Document extract:
** start **

Monthly Archives: September 2011

Slap-worthy Practices in Marriage…and Better Options

From time to time — in personal conversation, through my blog, or on Twitter — I hear of spouses who are completely blowing it in the area of marital intimacy. I’m not talking about the spouse whose approach or skills could use tweaking. I’m talking about that selfish husband or wife whose actions are destroying the feelings of the other when it comes to bedroom relations.

"Slapsgiving" scene of How I Met Your Mother

“Slapsgiving” – How I Met Your Mother

And while I generally subscribe to non-violence, some of you, to be honest, I want to slap. Seeing that I can’t actually reach my hand through the Internet, find your face, and deliver a personal wake-up call — not to mention that I really am not that kind of person — I’m merely going to describe some types who are not helping their sex lives.

Pound Counters. Those of you keenly aware that your wife weighs 17 pounds more post-childbirth than when she was leading an aerobics class back in the day and remind her often, stop it. (And all of you whose wives weigh 50 pounds more than they used to, but you knew she had never done a sit-up in her life.) As long as you nag her about her weight, she is very unlikely to feel worth the effort to exercise, dress up, and strut into the bedroom for intimate times. Honestly, what beauty contestant would sleep with the judge who gave her the lowest score? I know this happens with wives judging men as well, but I hear more often from wives feeling that they aren’t pretty enough. And being told that they aren’t pretty enough.

** end **

To be done:
a) In one to three sentences, explain why the blog post on marital intimacy says that nagging a wife about her weight works against the couple's sex life.
b) Carry on the blog post on marital intimacy from its last sentence, in the same voice.
The data after this point has no connection to the blog post on marital intimacy.

Recorded data:
** start **

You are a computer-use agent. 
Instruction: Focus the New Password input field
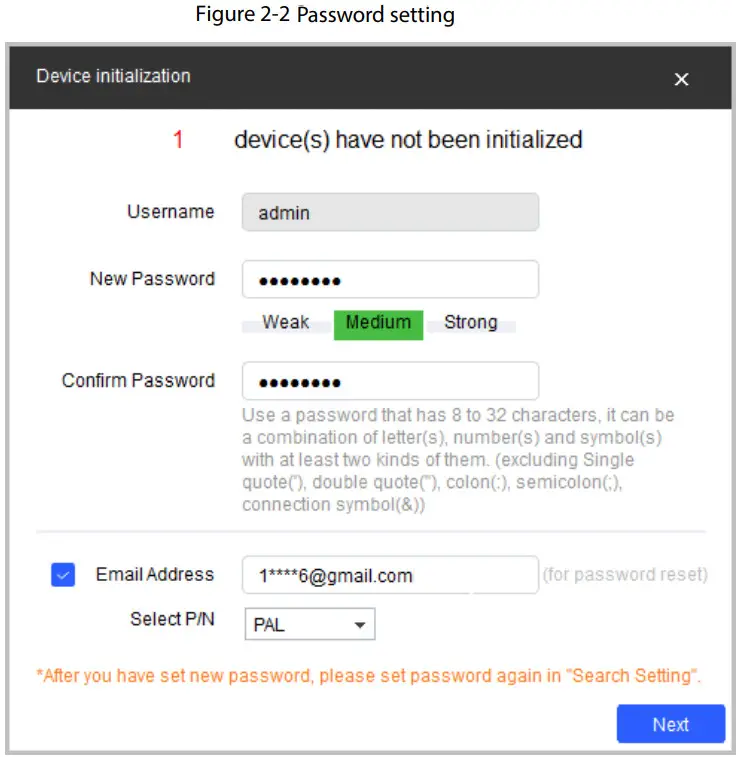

** end **

Answers to the tasks:
a) As long as a husband nags his wife about her weight, she is very unlikely to feel worth the effort to exercise, dress up, and come to the bedroom for intimate times. The post compares this to a beauty contestant, who would not sleep with the judge who gave her the lowest score.

b)
What can you do instead? Tell her she’s beautiful to you, over and over. Find something to compliment — even it’s her eyes. Take her shopping for attractive clothing or lingerie. When you have built up her confidence and remembered why you thought she was so hot to begin with, you can suggest exercising or taking a healthy cooking class together for your mutual health.

Barterers. A barterer is that person who conveys something like: If you build a shed in the backyard, watch the children for two hours, go quilt shopping with me, and give me a 30-minute back rub, I suppose I will open my legs a few inches so you can have sex with me. Really? You are making it clear that you do not want to engage in physical intimacy with your spouse and will only do so if he kowtows to your demands. You are putting yourself in the princess throne and expecting your subject to slay the dragon, save the villagers, and bring you the golden crown before you’ll acquiesce to his request to spend time with you.

God intended sex to be a mutually intimate act. That means that you need to willingly engage in sexual intimacy with your spouse, without all the strings that make your honey feel more like a marionette than a treasured partner.

Porn Junkies. Be assured: Not all men look at porn, no matter how much you tell yourself otherwise. There are plenty of men whose view of naked females includes only their wife and their infant daughter during diaper changes. Fess up to what you are really doing — paying women to titillate you. Porn models and actresses are compensated to pose and portray; they love the dollars in your pocket. Your wife is not paid to be intimate with you; she loves you.

Engaging in pornography imprints a perspective of sex that damages your marital relationship. Physical intimacy is not supposed to occur in quick bursts of increasing arousal in which there is no relational connection between the parties. That is the antithesis of what God provided.

Moreover, a husband engaging with porn negatively affects his wife. When you look at these images and make sex about your private arousal, you communicate that she cannot turn you on and isn’t worth the time to try. Many women experience terrible body image issues because their husband is always looking at gorgeous naked women instead. They feel they can’t compete and often lose interest in trying. Which becomes a vicious cycle because the husband may view more pornography when his marital sex life is lacking.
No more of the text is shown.